Après les technologies de bioconversion (biotech), voici les technologies propres (cleantech). Lundi, les autorités genevoises ont fait le point sur ce «secteur d’avenir pour la région et source de diversification économique pour le canton».

Bilan: un incubateur cleantech, installé sur 2000 m2 dans le quartier de Plan-les-Ouates (à deux pas d’Eclosion, son homologue dédié aux biotechnologies), sera inauguré cet automne. «Quatre axes de travail sur les douze secteurs que compte ce marché ont été identifiés», indique Rolf Gobet, directeur de l’Office de promotion des industries et des technologies. En se basant sur le tissu économique existant – 80% des projets cleantech sont issus d’entreprises déjà en place –, les jeunes pousses devront axer leurs efforts sur la mobilité urbaine, la gestion des déchets, l’efficience énergétique et l’énergie solaire. L’enveloppe dédiée à cette structure représente 11 millions de francs sur quatre ans. A cet investissement de long terme – Genève ambitionne de se profiler comme un pôle cleantech incontournable d’ici à 2020 – vient s’ajouter le lancement il y a quelques jours, du Geneva Creativity Center, un guichet multidisciplinaire réunissant les milieux académiques et l’Etat. «Pour veiller au bon passage des idées à leur production», résume Pierre-François Unger, conseiller d’Etat en charge de l’Economie et de la santé.
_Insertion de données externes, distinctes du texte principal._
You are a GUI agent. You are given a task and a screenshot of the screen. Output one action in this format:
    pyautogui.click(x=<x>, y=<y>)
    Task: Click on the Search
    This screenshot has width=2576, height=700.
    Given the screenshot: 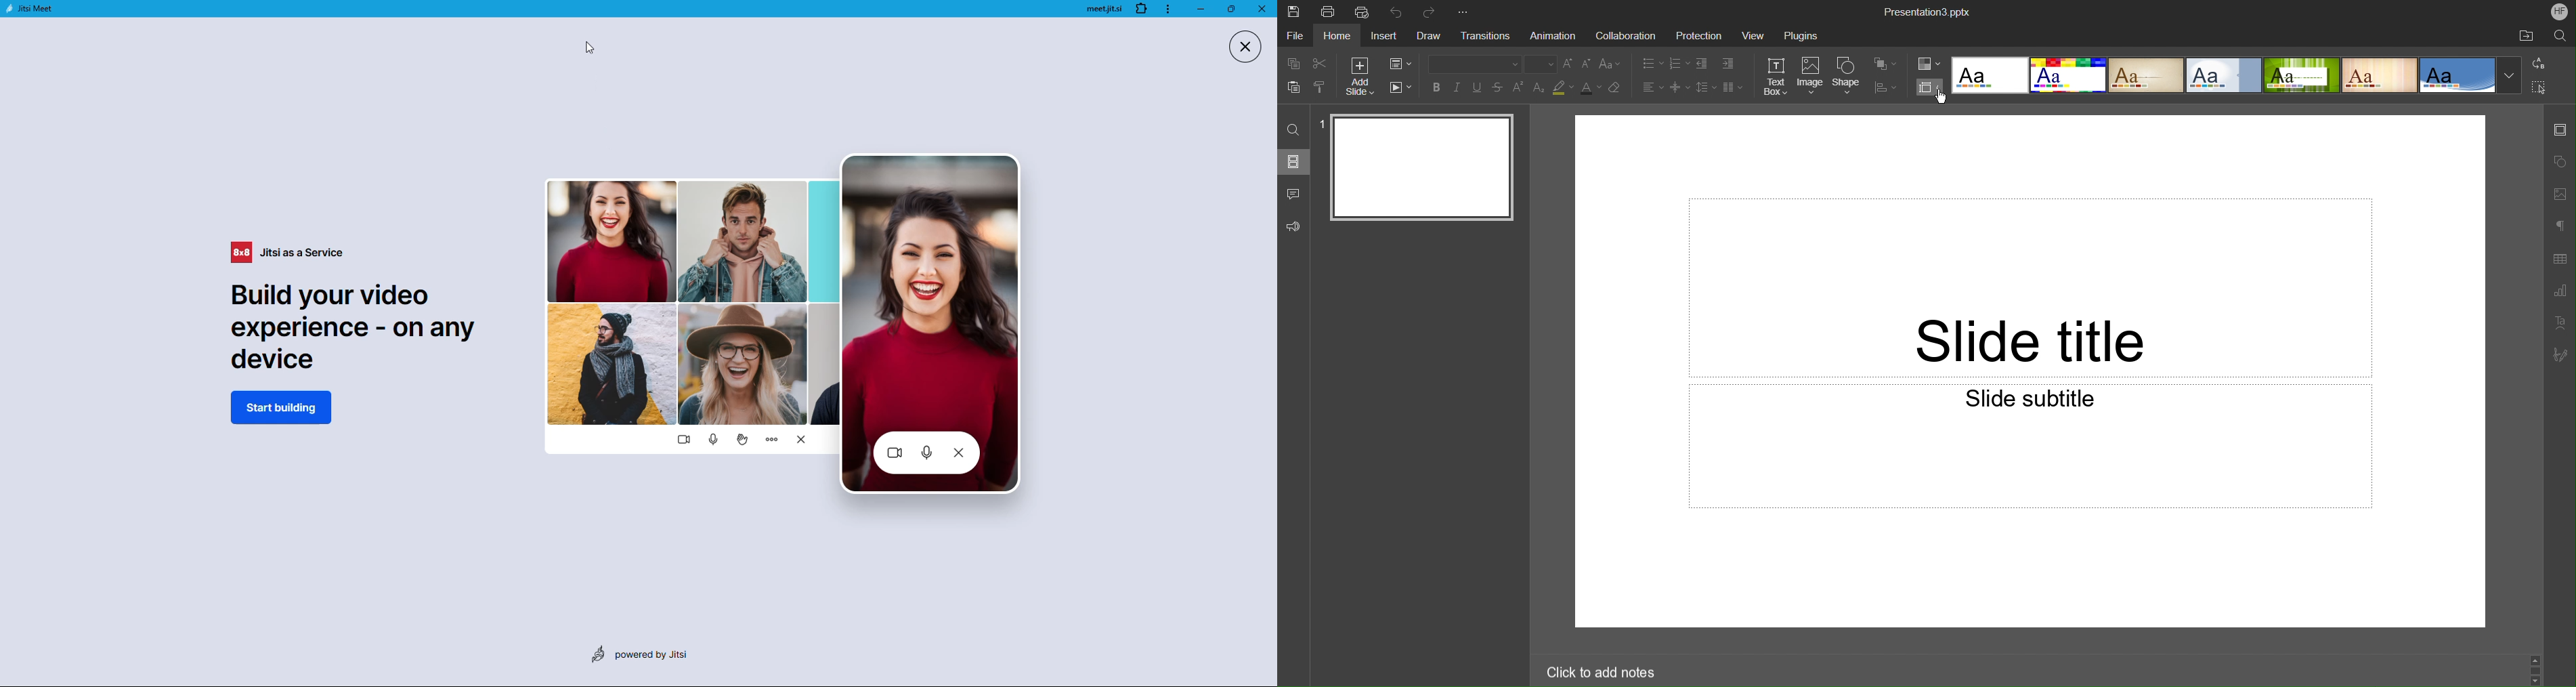 What is the action you would take?
    pyautogui.click(x=2559, y=37)
    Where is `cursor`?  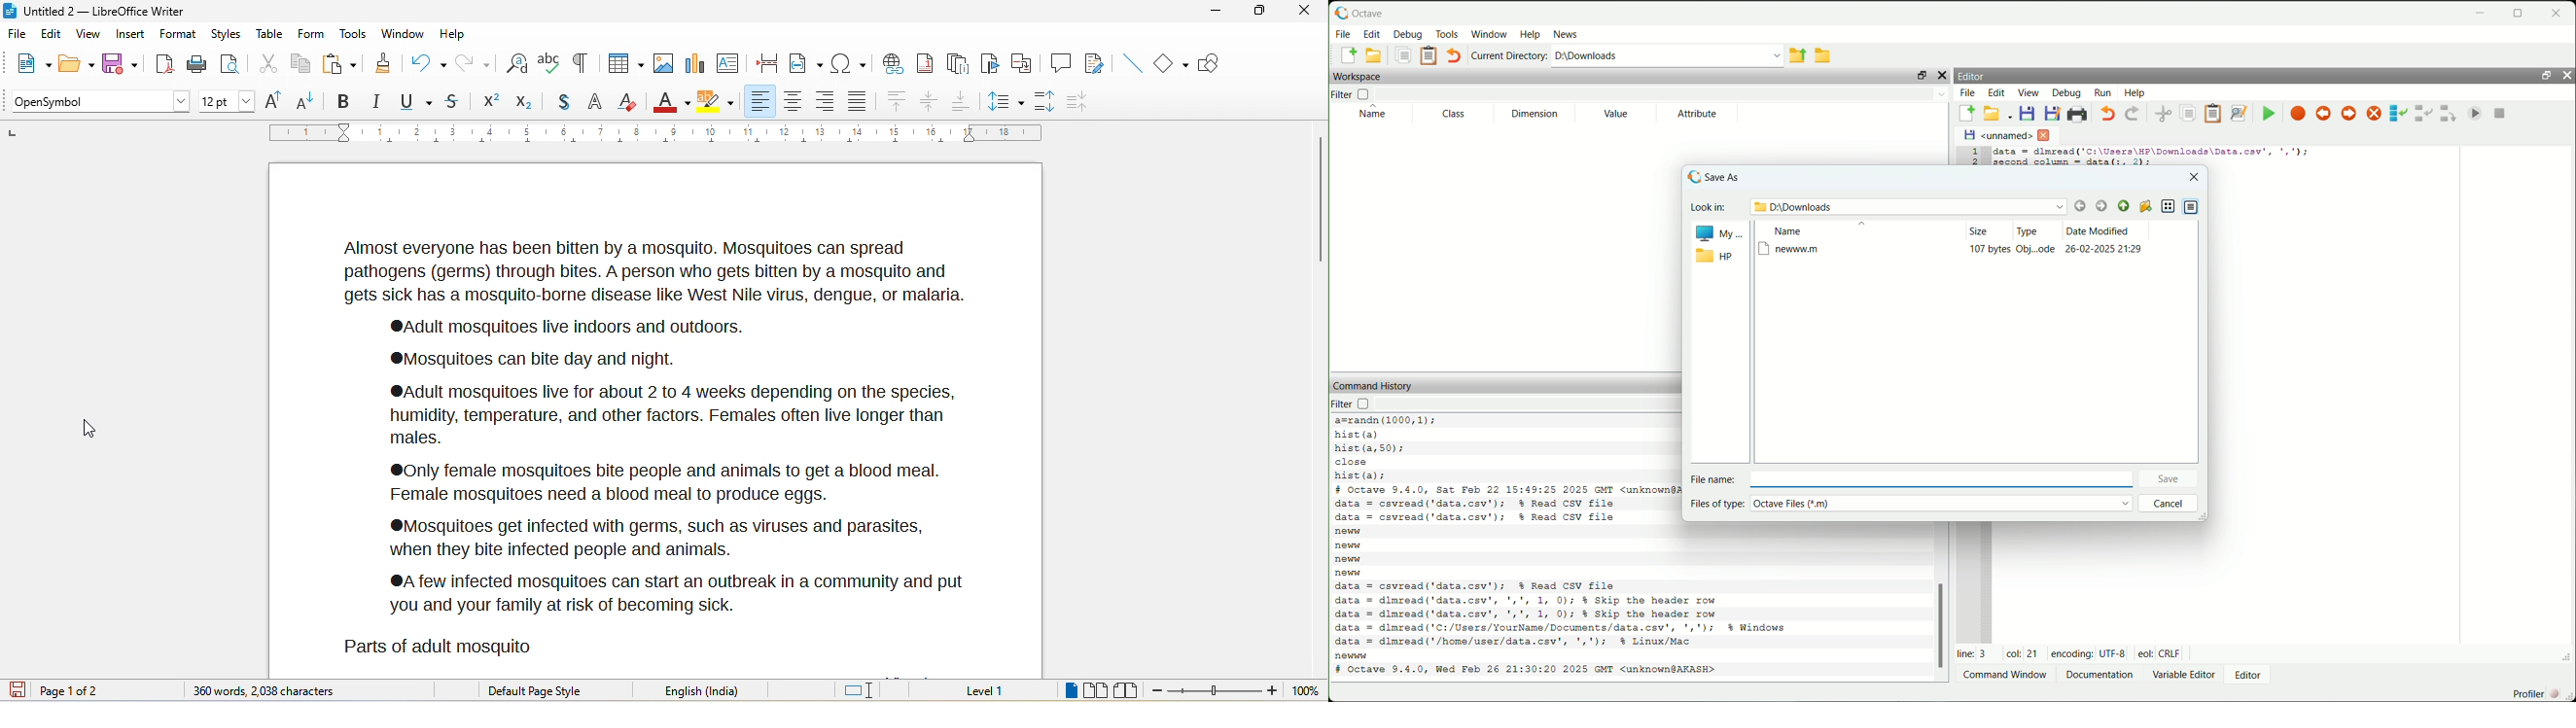
cursor is located at coordinates (86, 425).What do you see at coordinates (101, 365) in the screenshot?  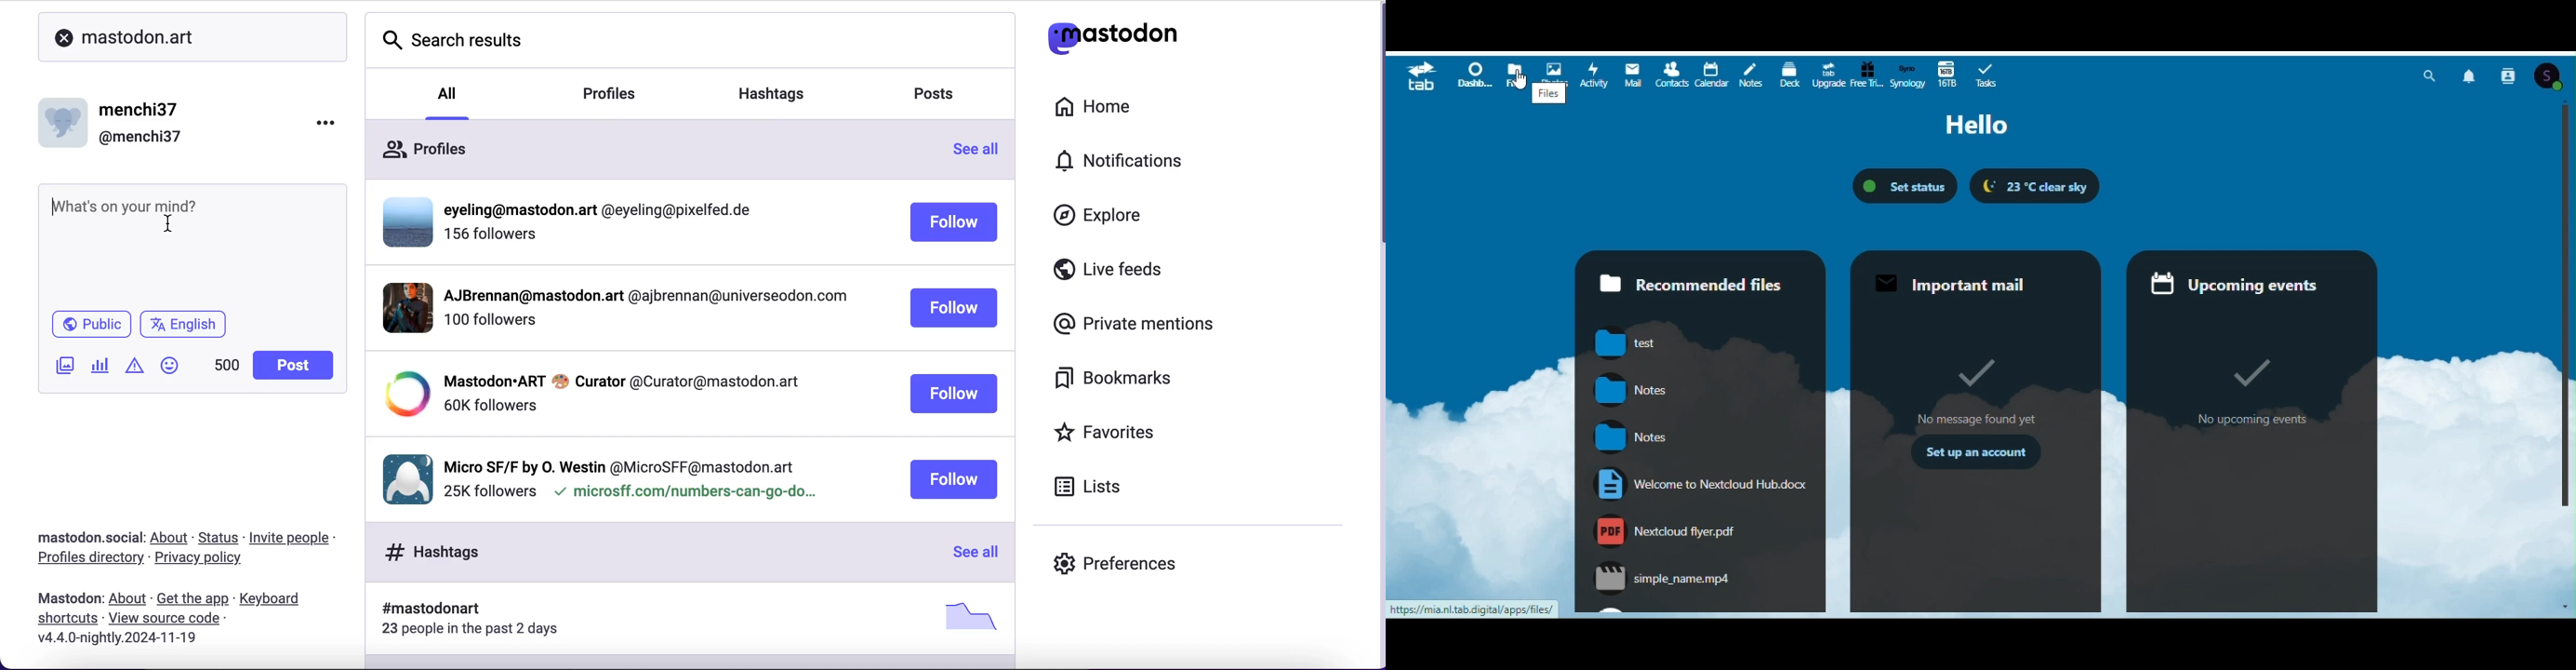 I see `add poll` at bounding box center [101, 365].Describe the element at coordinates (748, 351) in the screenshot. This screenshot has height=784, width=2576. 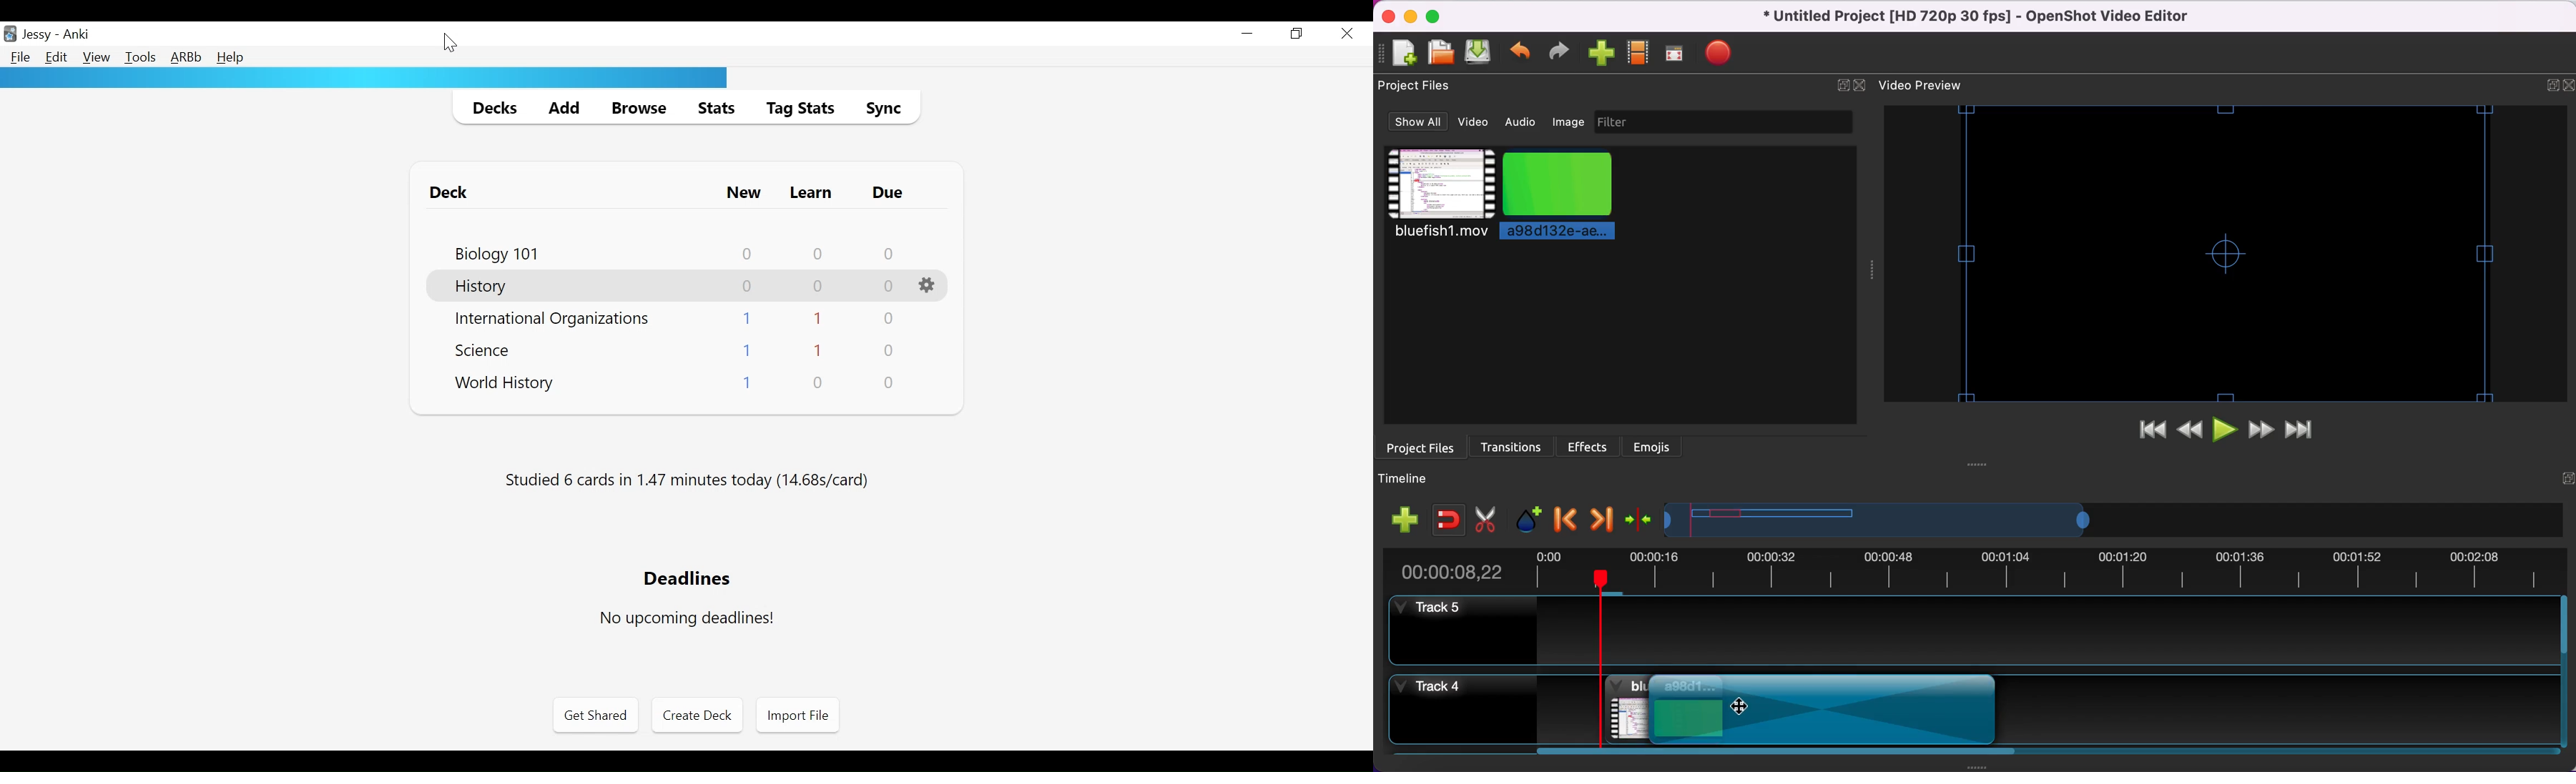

Pour renforcer son coup de main aux énergies vertes, le canton de Genève a aussi adapté sa législation, avec l’entrée en vigueur, en février 2011, de la loi pour les jeunes entreprises, permettant notamment de défiscaliser les gains en capital, et la loi sur les zones de développement mixte (cohabitation des secteurs secondaire et tertiaire) adoptée en ­début d’année. Autre catalyseur d’énergies du futur: la création, en juin 2010, de la plateforme régionale «CleantechAlps», où l’on dénombre 300 entreprises actives – directement ou indirectement – dans les technologies propres.